A young Lauren Jupiter stands in the hallway as her parents fight, oblivious to her presence. The original Silk Spectre suit looms in the foreground, a reminder of what once was, and what still remains an unavoidable presence through Lauren’s life. A pan to the left shows a television broadcasting the complex horrors of the Vietnam War. The fight stands in for a shattering of the nuclear family ideal as the naïve optimism of post-War America falls apart in kind.
We see the Cuban Missile Crisis. Hippie war protestors, fired upon by riot squads. And a new vigilante stalking the night, leaving an ominous calling card at the scene where he rounds up those who break the law. One man, at least, fights stubbornly for the cause that Super Heroes took up at the very beginning. But in a world where our fears have become so much larger than back-alley muggings, is street vigilantism really meaningful in any way? Does it change anything at all? Perhaps, like the Rorschach Test itself, the truth is what you make of it.
And with that, the modern age of heroism begins. Largely sanitized and kept to heel by a powerful government, superheroes in the public eye are no more than the icons that Sally Jupiter envisioned all those years ago, here presenting Andy Warhol at a themed exhibition. A repeated, recolored Nite-Owl appears behind him in the style of his iconic Marilyn Monroe piece, with a Rorschach themed blot painting in the background reinforcing that even the most unimpeachable heroes are regarded as part of the pop culture zeitgeist. The idea of heroism itself -- of standing for anything at all -- is “Camp.”
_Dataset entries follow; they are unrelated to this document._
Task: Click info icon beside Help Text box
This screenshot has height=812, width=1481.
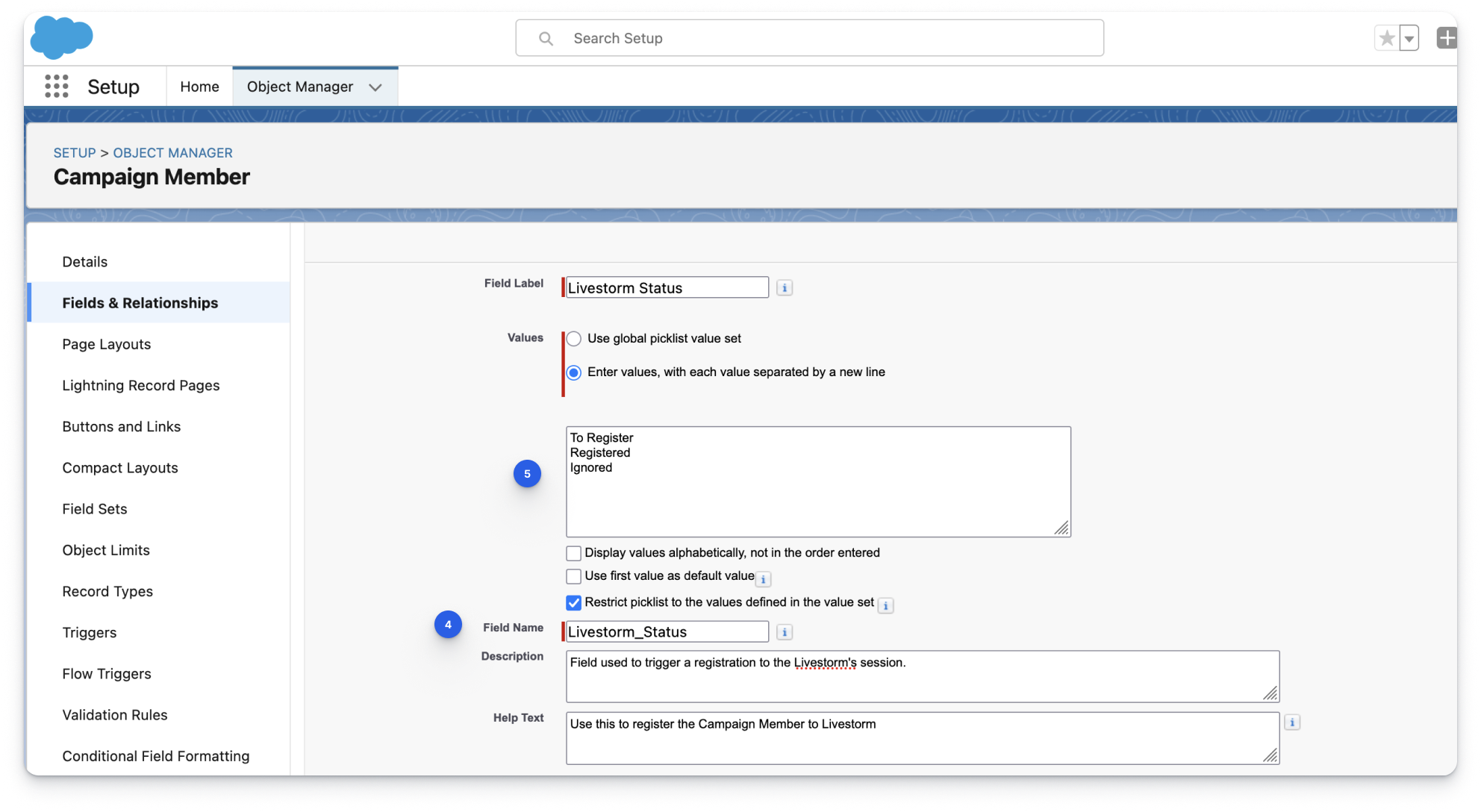Action: click(x=1292, y=722)
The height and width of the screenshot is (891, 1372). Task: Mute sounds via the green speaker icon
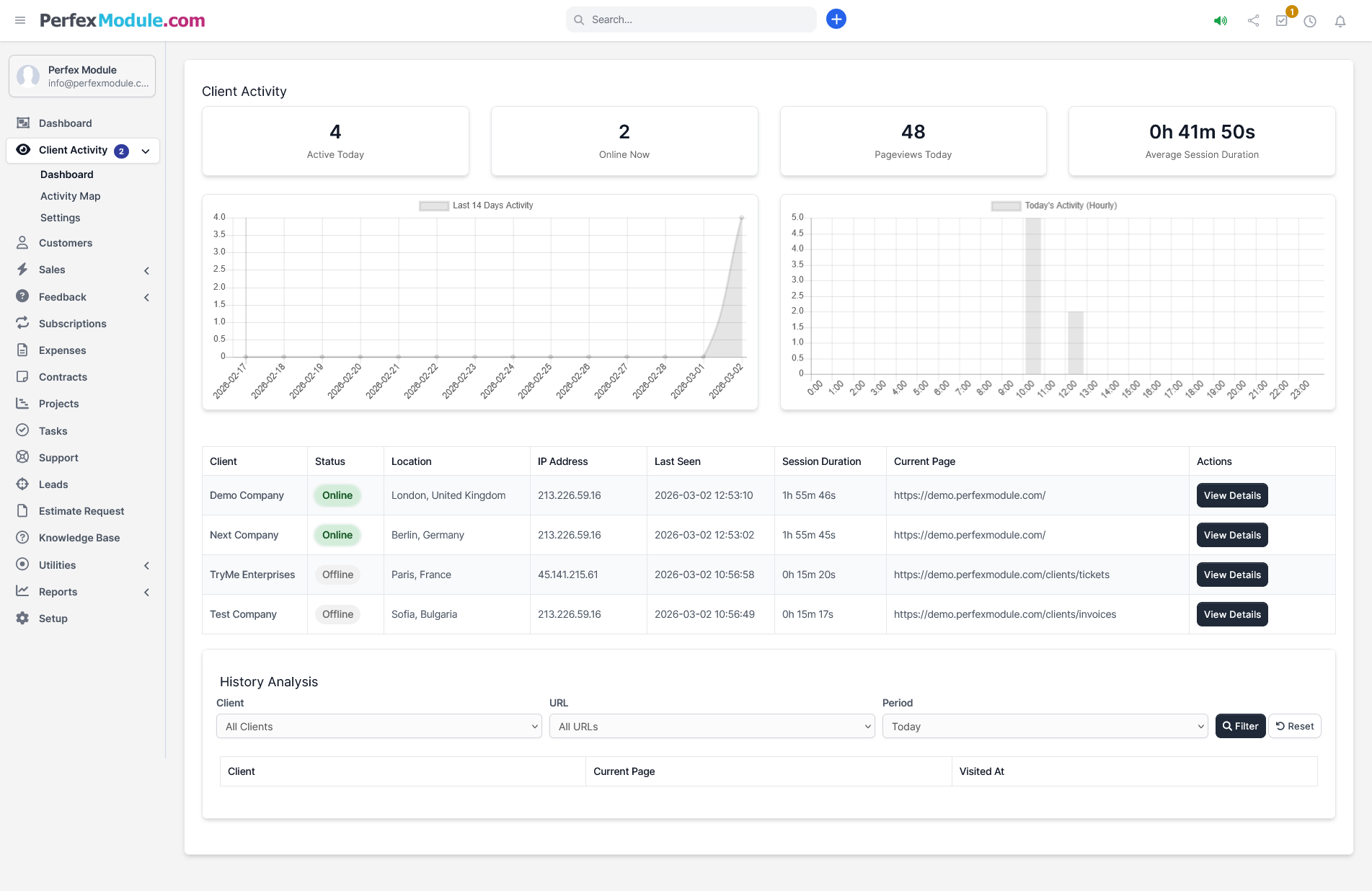1221,21
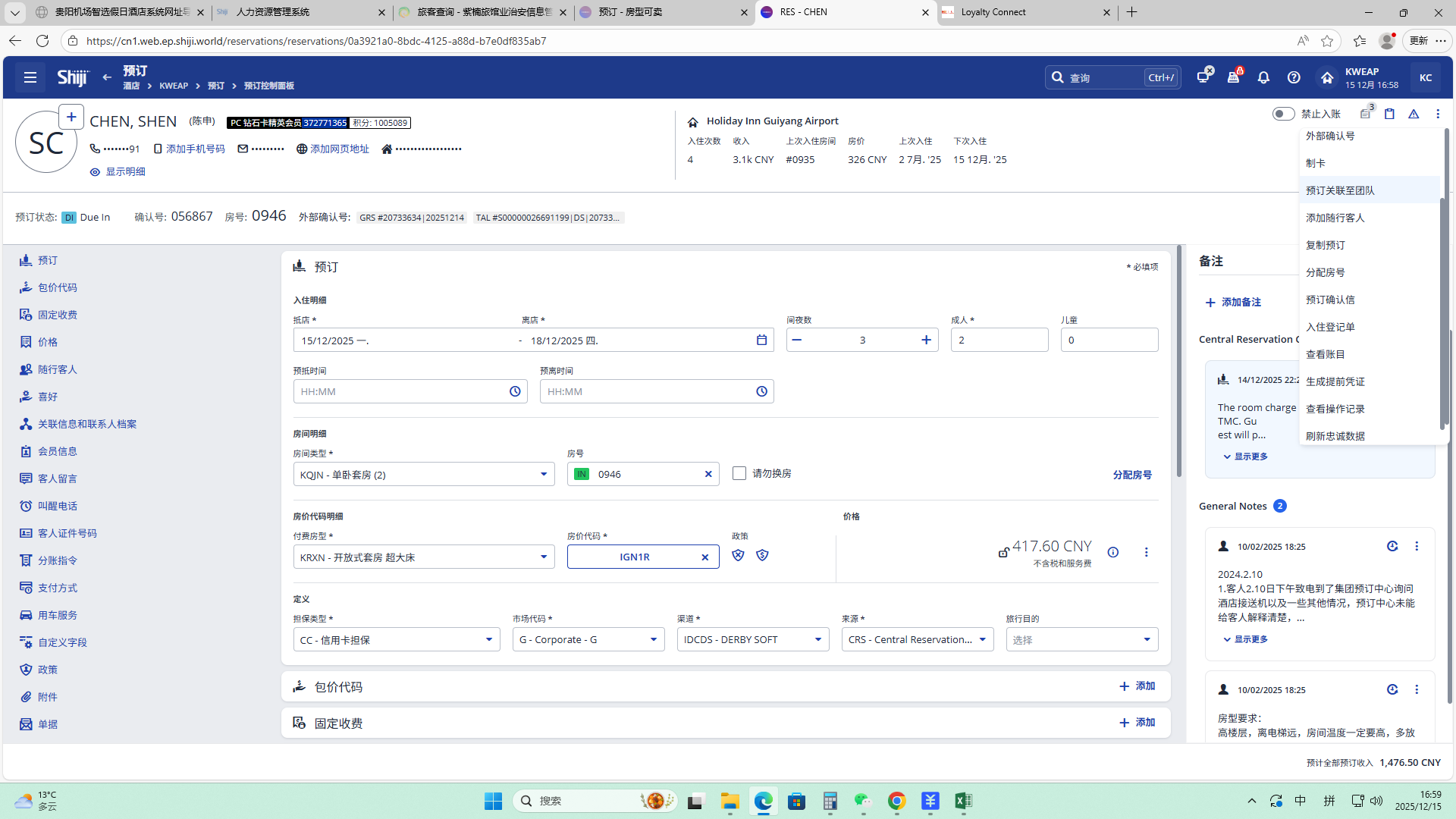The height and width of the screenshot is (819, 1456).
Task: Click the warning triangle alerts icon
Action: tap(1414, 114)
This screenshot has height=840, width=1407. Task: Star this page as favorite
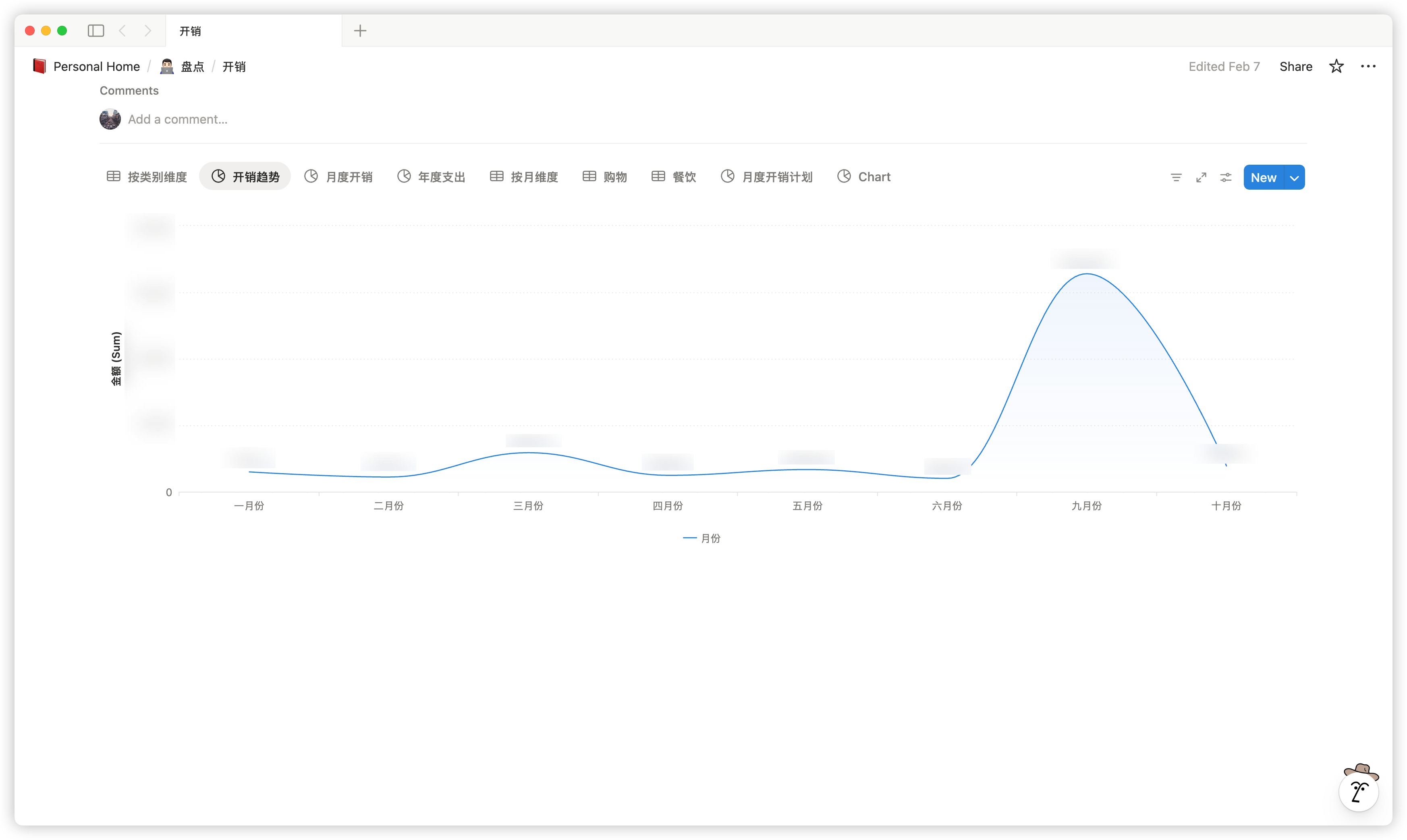[x=1336, y=66]
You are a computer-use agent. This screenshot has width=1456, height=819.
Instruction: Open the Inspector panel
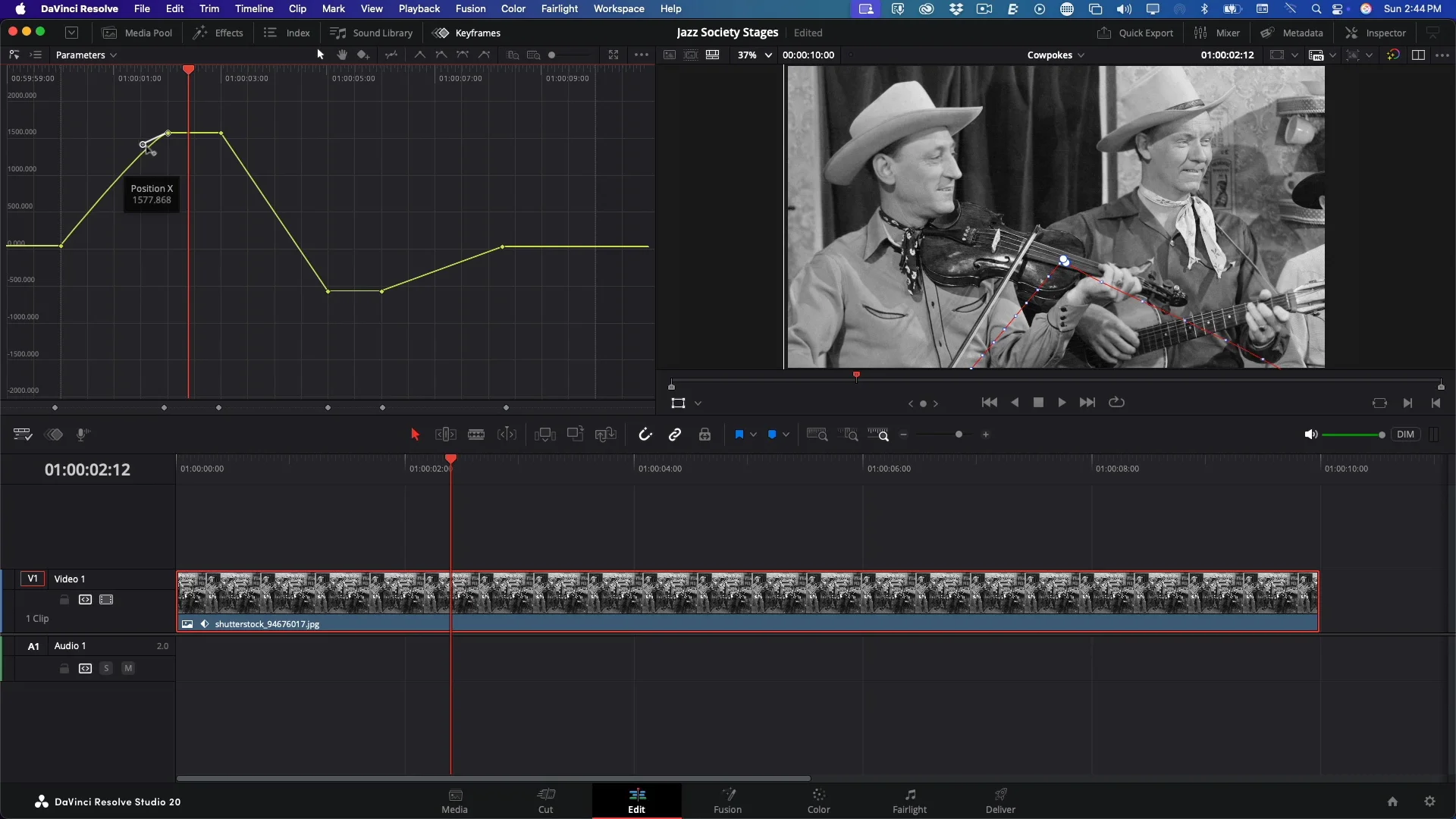(1376, 33)
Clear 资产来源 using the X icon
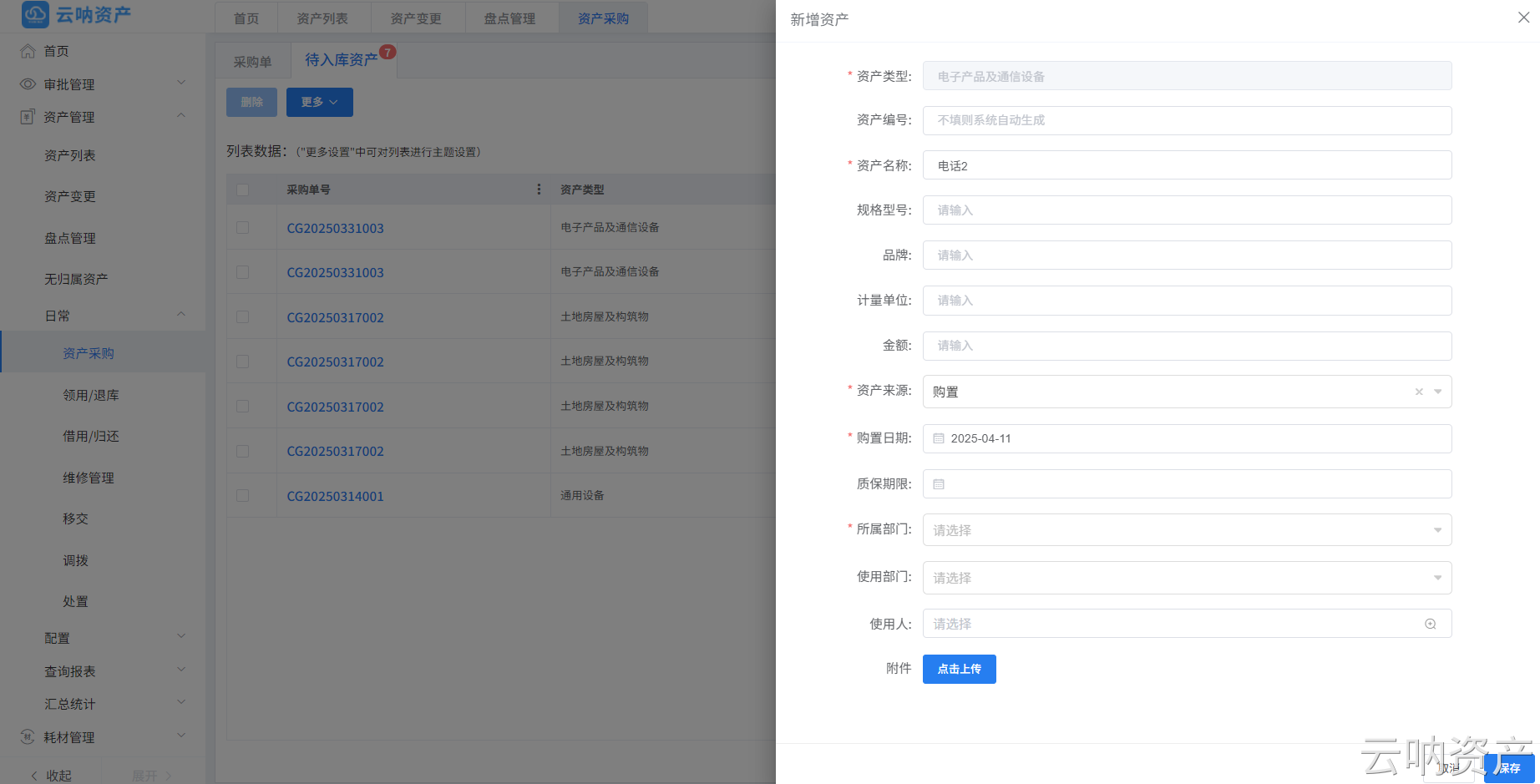 (1417, 391)

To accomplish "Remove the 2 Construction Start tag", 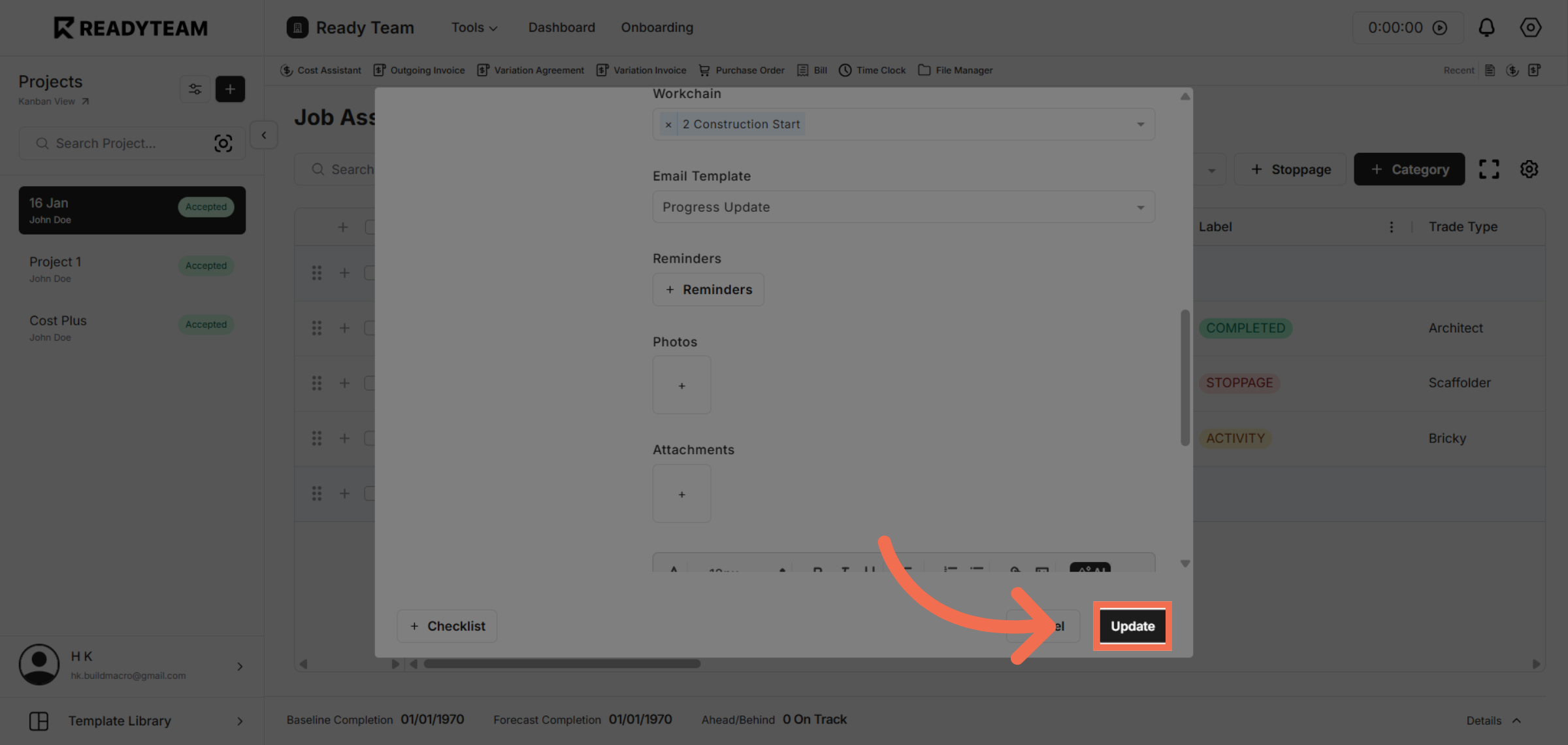I will coord(668,124).
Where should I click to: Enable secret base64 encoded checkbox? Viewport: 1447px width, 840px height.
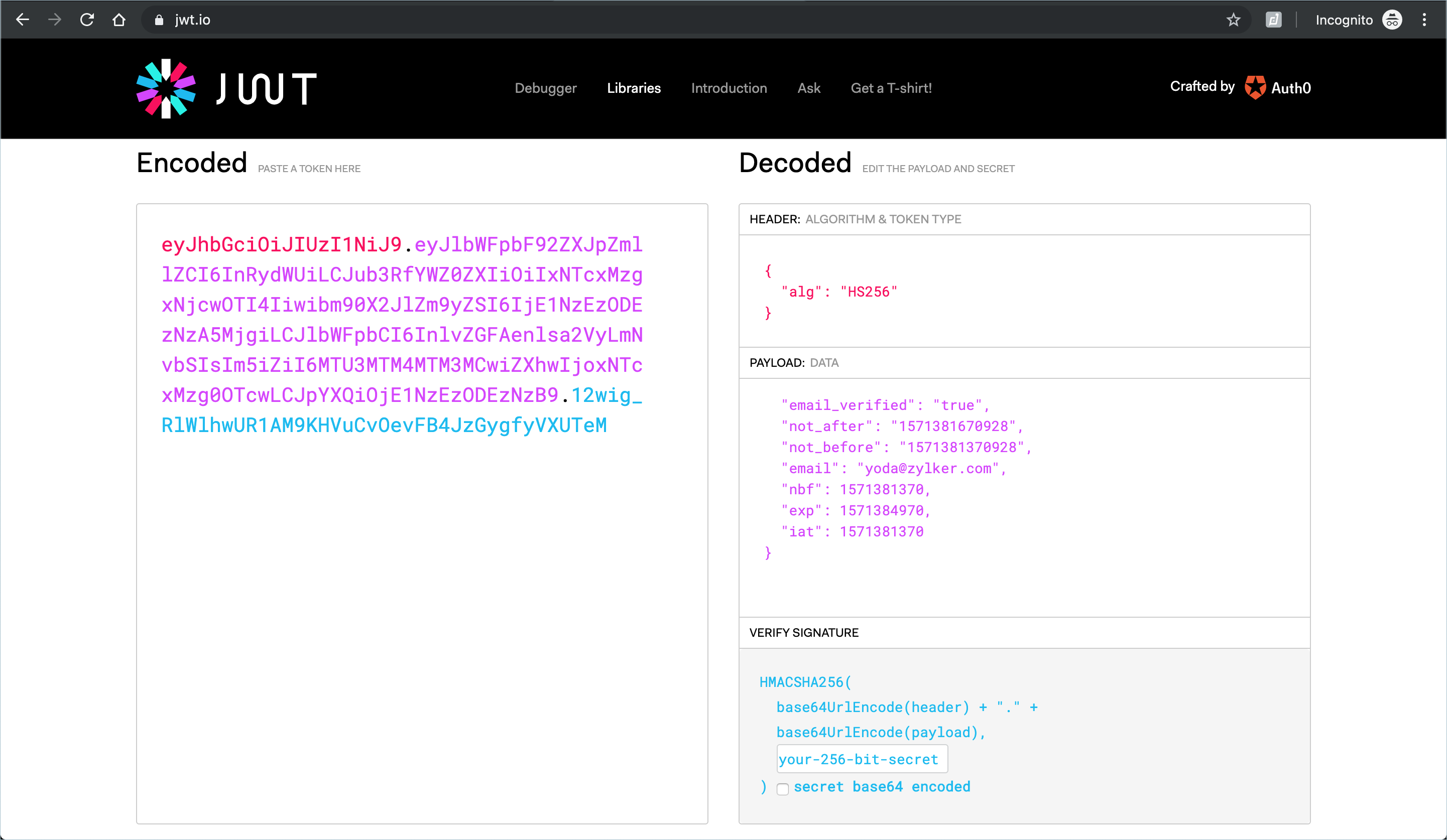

Man sets foot on the moon, only to find Doctor Manhattan already there waiting for him, reflected in Neil Armstrong’s visor. Is the very idea of the super-powered hero one that cripples the human spirit? One which infantilizes us in the shadow of giants? One that reinforces complacency in a populace with reliance on the “Great Man” theory that the duty to save us falls not on our own shoulders, but those of rare, exceptional individuals? Maybe Lex Luthor has a point.
Ozymandias makes his debut in the film in front of Studio 54, a temple to hedonism and excess. Look upon my works, ye mighty, and dance. Superficially, Ozymandias seems like a symptom of an increasingly selfish culture — one which fully embraces the neutered futility of the superhero mantle for the social advantages it carries. We’ll learn that for Adrian Veidt, these trappings are but means to a greater end. In the meantime, however, at least he gets to party with David Bowie and Mick Jagger, who can be seen behind him.
Harkening back to the Golden Age of heroism, the new class poses for a picture of their own. The differences between the original lineup and this new one are staggering. Every member looks like they stepped out of an entirely different genre. The mission shared by the Minutemen of old is one which doesn’t even visually apply here, as chaotic forces all opposed attempt in vain to appear at least somewhat like an ordered group. Clearly, this house of cards will not stand.
Bob Dylan finishes playing his tune about the changing times. But the more they change, the more they stay the same. We witness a small television screen declaring that Richard Nixon has been elected President of the United States for a third term. The country is trapped in a vicious cycle as it circles the drain towards the long and endless night, unless the times can change for good.
Like Dylan sang, you better start swimming, or you’ll sink like a stone.